**REQUIREMENT:** When you reach the line with "Ararat Armenia vs CS U Craiova (274, 2434)" in the data below, begin printing lines exactly, and stop once the line with "H2H (330, 108)" has been printed.

══ GIVEN DATA

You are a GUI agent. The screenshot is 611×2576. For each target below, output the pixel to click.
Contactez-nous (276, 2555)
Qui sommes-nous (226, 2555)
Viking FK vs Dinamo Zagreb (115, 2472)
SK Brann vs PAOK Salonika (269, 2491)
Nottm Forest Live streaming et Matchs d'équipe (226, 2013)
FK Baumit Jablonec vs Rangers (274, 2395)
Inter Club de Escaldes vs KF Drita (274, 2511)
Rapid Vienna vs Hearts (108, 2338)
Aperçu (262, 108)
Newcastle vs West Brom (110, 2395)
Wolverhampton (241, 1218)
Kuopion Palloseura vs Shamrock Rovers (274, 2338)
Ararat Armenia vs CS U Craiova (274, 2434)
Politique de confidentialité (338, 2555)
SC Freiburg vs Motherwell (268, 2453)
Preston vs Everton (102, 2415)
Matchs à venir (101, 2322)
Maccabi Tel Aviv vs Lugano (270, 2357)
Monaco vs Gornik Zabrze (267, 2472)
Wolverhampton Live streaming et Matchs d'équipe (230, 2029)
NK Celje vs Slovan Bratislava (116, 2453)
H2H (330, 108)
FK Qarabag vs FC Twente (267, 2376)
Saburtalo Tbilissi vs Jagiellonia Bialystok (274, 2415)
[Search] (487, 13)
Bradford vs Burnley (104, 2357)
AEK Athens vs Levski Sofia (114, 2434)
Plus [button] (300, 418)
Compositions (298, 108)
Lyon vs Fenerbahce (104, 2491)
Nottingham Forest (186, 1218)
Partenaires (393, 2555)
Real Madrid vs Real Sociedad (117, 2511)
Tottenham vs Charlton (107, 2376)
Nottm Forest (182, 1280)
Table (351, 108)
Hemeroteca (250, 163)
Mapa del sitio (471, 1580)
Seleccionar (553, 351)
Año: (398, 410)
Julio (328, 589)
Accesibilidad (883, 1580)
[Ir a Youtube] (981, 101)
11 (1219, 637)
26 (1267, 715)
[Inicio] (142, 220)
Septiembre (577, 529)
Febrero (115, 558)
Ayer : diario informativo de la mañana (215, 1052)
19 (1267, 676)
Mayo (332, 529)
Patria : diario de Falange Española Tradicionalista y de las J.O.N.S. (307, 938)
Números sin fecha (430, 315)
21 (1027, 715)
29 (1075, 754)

════

**WRITTEN RESPONSE:**
Ararat Armenia vs CS U Craiova (274, 2434)
Politique de confidentialité (338, 2555)
SC Freiburg vs Motherwell (268, 2453)
Preston vs Everton (102, 2415)
Matchs à venir (101, 2322)
Maccabi Tel Aviv vs Lugano (270, 2357)
Monaco vs Gornik Zabrze (267, 2472)
Wolverhampton Live streaming et Matchs d'équipe (230, 2029)
NK Celje vs Slovan Bratislava (116, 2453)
H2H (330, 108)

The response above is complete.